Made to Worship: Paul Johnson, Music Assistant
Just as in our last newsletter I borrowed my title "Mission's Flame" from a worship song, so this time around I'd like to explore the idea of our being "Made to Worship." I think that for most people, musician or not, Christian or not, music is a very powerful thing. I'd have a hard time thinking of any teenager who wasn't adamant about his or her music of choice. Music has been at the center of much social change in America, especially in the 20th Century. I think that music has this power for a reason. Whether or not we realize it individually, we were all made to worship.
What is the most common subject of pop music? It seems that by far the most common theme of popular music is love. This could also be described as adoration, or ascribing worth to someone. That's just one step away from worship. All that is lacking is to unite that latent longing for loving relationship with its ultimate object: God.
A few years ago, my wife Libby and I experienced just how far that step from music to worship is. We were at the Winnipeg Folk Festival and one of the bands performing was playing Southern charismatic gospel music. Not only did they sing old songs about Jesus, they also encouraged the crowd to do things like raise their hands and mimic the experience of worship. In outward appearance it looked like worship, but Libby and I both had the impression that the whole thing felt "dead." The crowd sang the right words and had the right motions, but were generally not intending to praise God. They honored God with their lips, but their hearts were far from him. There seemed to be something almost grotesque to us in this pantomime of worship.

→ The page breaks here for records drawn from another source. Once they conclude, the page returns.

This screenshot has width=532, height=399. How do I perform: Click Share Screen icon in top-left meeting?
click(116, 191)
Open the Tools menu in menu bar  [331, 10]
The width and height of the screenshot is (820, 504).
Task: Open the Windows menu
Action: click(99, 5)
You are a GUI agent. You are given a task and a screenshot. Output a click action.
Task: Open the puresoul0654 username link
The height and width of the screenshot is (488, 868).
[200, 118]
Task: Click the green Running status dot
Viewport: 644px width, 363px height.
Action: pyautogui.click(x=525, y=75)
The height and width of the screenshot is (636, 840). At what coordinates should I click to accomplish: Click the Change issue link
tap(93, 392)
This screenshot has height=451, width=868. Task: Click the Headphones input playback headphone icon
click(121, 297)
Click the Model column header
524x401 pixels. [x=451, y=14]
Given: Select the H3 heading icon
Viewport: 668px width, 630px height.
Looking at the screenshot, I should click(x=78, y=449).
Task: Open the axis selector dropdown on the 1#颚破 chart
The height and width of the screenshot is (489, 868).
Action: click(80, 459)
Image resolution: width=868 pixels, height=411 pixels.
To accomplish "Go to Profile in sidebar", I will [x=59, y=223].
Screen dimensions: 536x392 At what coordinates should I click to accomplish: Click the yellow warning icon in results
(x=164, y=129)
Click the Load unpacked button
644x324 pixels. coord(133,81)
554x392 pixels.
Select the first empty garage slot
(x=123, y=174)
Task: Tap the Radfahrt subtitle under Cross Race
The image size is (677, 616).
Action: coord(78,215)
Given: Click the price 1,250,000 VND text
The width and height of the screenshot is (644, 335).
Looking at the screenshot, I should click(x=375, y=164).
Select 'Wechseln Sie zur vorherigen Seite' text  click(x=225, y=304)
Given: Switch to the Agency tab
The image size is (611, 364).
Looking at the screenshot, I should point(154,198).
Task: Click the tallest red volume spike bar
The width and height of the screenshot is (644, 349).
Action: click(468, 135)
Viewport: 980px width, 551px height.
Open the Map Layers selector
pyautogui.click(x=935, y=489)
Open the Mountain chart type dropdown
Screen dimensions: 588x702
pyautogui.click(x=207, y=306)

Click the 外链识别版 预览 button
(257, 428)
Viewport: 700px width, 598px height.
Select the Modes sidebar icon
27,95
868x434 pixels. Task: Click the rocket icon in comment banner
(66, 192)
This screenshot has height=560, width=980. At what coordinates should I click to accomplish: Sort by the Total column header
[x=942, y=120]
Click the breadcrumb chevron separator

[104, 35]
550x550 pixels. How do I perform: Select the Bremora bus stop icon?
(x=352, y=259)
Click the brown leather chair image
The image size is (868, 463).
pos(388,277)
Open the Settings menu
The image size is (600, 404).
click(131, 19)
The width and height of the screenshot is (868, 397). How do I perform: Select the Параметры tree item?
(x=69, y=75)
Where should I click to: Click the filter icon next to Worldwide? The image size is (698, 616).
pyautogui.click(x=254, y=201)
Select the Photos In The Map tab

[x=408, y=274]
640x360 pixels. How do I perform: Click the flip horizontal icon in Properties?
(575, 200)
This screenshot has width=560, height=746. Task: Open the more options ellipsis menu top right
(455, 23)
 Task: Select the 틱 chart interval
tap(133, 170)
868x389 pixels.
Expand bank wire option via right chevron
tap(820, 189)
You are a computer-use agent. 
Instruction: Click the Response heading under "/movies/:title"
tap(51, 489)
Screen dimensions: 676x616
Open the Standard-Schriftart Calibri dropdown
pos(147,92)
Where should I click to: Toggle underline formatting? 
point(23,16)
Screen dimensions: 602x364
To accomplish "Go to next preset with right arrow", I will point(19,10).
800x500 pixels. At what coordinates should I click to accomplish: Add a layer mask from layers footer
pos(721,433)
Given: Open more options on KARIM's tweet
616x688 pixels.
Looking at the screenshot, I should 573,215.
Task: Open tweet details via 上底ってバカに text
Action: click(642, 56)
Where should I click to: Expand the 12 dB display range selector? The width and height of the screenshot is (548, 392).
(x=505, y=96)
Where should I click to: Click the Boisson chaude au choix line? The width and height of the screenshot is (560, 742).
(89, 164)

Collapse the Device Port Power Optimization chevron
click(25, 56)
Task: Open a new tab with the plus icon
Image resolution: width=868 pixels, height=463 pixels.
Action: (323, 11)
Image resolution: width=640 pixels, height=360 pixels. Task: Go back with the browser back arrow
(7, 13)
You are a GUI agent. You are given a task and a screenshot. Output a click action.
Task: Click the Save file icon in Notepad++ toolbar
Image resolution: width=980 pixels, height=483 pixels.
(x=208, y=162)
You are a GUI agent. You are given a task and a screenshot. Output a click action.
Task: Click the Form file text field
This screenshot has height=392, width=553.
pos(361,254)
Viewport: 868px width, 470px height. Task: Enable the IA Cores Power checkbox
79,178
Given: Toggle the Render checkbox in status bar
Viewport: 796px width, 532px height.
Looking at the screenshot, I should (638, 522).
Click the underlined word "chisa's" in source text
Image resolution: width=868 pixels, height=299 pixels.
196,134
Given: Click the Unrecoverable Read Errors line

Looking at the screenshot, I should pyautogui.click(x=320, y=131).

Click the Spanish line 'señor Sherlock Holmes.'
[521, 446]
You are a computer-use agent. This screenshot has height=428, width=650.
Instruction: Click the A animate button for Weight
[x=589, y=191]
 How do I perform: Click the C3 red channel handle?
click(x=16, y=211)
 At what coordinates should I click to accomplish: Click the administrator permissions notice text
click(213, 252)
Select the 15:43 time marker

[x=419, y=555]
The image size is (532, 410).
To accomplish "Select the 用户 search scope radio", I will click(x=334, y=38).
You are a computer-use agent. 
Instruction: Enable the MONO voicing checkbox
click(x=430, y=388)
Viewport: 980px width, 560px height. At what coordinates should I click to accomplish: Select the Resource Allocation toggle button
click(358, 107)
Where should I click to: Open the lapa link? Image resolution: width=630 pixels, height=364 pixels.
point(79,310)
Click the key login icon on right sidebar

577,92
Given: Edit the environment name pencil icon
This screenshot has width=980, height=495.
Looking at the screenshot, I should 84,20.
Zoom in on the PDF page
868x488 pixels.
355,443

The idea of music having a power that comes from its original God-directed purpose even when we find it divorced from worship has been very important to me personally. At the time when I became a Christian late in high school I was an accomplished musician, at least by the standards of my small hometown. Before I met Jesus, music was probably the most important thing in my life and perhaps the closest thing I had to a god. Just as peoples of the ancient world had to abandon anything remotely related to idolatry when becoming Christian, there was a period of time after my conversion that I didn't do much worship music because of its connection to my former idol. Realizing the true nature and ultimate purpose of music helped me to redeem music in my life and gave me an understanding of why it is so easy to idolize and how to be free from that idolatry.
Just to be clear, I'd like to say that I'm not against secular music. I listen to a wide variety of music myself, all of it holding at least some shadow or remnant of music's original purpose: to glorify and ascribe worth to God. Music was made for worship, and we were made to worship. "Oh come, let us sing to the LORD! Let us shout joyfully to the rock of our salvation."